## Written problem
Render all of the data below as a numbered list, one line per item, and leave out the blank lines.

## The data
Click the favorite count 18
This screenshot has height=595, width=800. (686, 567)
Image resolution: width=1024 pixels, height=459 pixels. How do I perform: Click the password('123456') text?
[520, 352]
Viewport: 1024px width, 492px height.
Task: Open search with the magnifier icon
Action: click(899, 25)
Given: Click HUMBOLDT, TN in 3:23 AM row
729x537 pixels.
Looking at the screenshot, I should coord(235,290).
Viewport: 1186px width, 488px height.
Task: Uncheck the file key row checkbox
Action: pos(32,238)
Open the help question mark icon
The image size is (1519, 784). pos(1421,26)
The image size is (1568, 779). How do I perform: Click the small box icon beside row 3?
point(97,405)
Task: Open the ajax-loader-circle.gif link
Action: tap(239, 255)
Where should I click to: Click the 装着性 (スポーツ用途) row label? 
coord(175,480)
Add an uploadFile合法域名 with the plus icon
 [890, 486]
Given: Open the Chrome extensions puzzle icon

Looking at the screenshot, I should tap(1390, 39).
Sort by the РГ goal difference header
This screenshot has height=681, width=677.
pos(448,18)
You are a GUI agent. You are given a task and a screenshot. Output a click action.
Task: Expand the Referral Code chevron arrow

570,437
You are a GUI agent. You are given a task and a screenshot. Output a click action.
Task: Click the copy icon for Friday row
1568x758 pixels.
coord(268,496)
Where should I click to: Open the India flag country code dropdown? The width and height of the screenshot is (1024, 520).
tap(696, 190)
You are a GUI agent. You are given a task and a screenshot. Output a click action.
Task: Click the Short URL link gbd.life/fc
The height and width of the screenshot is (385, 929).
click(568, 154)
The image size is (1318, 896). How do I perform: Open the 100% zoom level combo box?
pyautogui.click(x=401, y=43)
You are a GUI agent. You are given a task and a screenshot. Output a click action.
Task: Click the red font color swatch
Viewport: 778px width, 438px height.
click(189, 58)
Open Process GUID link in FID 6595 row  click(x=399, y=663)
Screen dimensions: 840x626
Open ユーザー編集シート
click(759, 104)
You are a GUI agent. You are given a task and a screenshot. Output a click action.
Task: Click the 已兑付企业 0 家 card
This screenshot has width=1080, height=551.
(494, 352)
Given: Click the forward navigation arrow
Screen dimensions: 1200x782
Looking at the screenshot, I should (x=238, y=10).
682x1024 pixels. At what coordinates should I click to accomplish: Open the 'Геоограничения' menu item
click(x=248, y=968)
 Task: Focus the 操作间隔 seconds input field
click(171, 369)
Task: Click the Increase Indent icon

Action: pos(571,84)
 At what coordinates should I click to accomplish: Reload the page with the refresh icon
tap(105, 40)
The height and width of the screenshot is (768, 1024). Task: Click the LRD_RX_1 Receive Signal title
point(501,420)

## Expected answer
1. Click the favorite count 18
2. This screenshot has height=595, width=800. (686, 567)
3. Image resolution: width=1024 pixels, height=459 pixels. How do I perform: Click the password('123456') text?
4. [520, 352]
5. Viewport: 1024px width, 492px height.
6. Task: Open search with the magnifier icon
7. Action: click(899, 25)
8. Given: Click HUMBOLDT, TN in 3:23 AM row
9. 729x537 pixels.
10. Looking at the screenshot, I should coord(235,290).
11. Viewport: 1186px width, 488px height.
12. Task: Uncheck the file key row checkbox
13. Action: pos(32,238)
14. Open the help question mark icon
15. The image size is (1519, 784). pos(1421,26)
16. The image size is (1568, 779). How do I perform: Click the small box icon beside row 3?
17. point(97,405)
18. Task: Open the ajax-loader-circle.gif link
19. Action: tap(239, 255)
20. Where should I click to: Click the 装着性 (スポーツ用途) row label? 
21. coord(175,480)
22. Add an uploadFile合法域名 with the plus icon
23.  [890, 486]
24. Given: Open the Chrome extensions puzzle icon
25. Looking at the screenshot, I should tap(1390, 39).
26. Sort by the РГ goal difference header
27. This screenshot has height=681, width=677.
28. pos(448,18)
29. You are a GUI agent. You are given a task and a screenshot. Output a click action.
30. Task: Expand the Referral Code chevron arrow
31. 570,437
32. You are a GUI agent. You are given a task and a screenshot. Output a click action.
33. Task: Click the copy icon for Friday row
34. 1568x758 pixels.
35. coord(268,496)
36. Where should I click to: Open the India flag country code dropdown? The width and height of the screenshot is (1024, 520).
37. tap(696, 190)
38. You are a GUI agent. You are given a task and a screenshot. Output a click action.
39. Task: Click the Short URL link gbd.life/fc
40. The height and width of the screenshot is (385, 929).
41. click(568, 154)
42. The image size is (1318, 896). How do I perform: Open the 100% zoom level combo box?
43. pyautogui.click(x=401, y=43)
44. You are a GUI agent. You are given a task and a screenshot. Output a click action.
45. Task: Click the red font color swatch
46. Viewport: 778px width, 438px height.
47. click(189, 58)
48. Open Process GUID link in FID 6595 row  click(x=399, y=663)
49. Screen dimensions: 840x626
50. Open ユーザー編集シート
51. click(759, 104)
52. You are a GUI agent. You are given a task and a screenshot. Output a click action.
53. Task: Click the 已兑付企业 0 家 card
54. This screenshot has width=1080, height=551.
55. (494, 352)
56. Given: Click the forward navigation arrow
57. Screen dimensions: 1200x782
58. Looking at the screenshot, I should (x=238, y=10).
59. 682x1024 pixels. At what coordinates should I click to accomplish: Open the 'Геоограничения' menu item
60. click(x=248, y=968)
61.  Task: Focus the 操作间隔 seconds input field
62. click(171, 369)
63. Task: Click the Increase Indent icon
64. Action: pos(571,84)
65.  At what coordinates should I click to accomplish: Reload the page with the refresh icon
66. tap(105, 40)
67. The height and width of the screenshot is (768, 1024). Task: Click the LRD_RX_1 Receive Signal title
68. point(501,420)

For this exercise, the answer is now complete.